[Start of Attachment]
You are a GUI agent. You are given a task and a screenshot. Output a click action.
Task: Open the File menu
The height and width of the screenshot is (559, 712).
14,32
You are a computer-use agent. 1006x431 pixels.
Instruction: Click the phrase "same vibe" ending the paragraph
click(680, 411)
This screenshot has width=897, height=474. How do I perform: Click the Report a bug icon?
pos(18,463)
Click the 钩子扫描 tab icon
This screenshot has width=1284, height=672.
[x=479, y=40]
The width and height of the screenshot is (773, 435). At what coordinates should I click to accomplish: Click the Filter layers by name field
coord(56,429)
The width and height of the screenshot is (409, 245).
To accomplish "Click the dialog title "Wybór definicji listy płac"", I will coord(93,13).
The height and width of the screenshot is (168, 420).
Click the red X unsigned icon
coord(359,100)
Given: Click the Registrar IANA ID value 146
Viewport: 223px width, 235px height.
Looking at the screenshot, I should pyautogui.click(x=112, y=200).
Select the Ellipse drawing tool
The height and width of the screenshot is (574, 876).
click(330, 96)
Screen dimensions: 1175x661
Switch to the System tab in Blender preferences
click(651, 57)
[End of Attachment]
[Start of Attachment]
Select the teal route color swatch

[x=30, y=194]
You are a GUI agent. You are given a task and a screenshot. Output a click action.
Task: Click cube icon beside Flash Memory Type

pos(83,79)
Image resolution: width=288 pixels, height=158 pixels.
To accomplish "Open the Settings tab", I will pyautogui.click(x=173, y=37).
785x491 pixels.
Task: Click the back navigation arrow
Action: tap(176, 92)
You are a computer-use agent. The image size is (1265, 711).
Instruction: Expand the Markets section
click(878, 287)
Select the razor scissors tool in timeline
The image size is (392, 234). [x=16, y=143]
[End of Attachment]
• [INSTRUCTIONS TO FOLLOW]
From the material above, retype precisely the lines between the line holding "This screenshot has width=897, height=474." and the line holding "Given: Click the Registrar IANA ID value 146", inclusive, and nothing beyond them.

• [OUTPUT OF THE EXERCISE]
This screenshot has width=897, height=474. How do I perform: Click the Report a bug icon?
pos(18,463)
Click the 钩子扫描 tab icon
This screenshot has width=1284, height=672.
[x=479, y=40]
The width and height of the screenshot is (773, 435). At what coordinates should I click to accomplish: Click the Filter layers by name field
coord(56,429)
The width and height of the screenshot is (409, 245).
To accomplish "Click the dialog title "Wybór definicji listy płac"", I will coord(93,13).
The height and width of the screenshot is (168, 420).
Click the red X unsigned icon
coord(359,100)
Given: Click the Registrar IANA ID value 146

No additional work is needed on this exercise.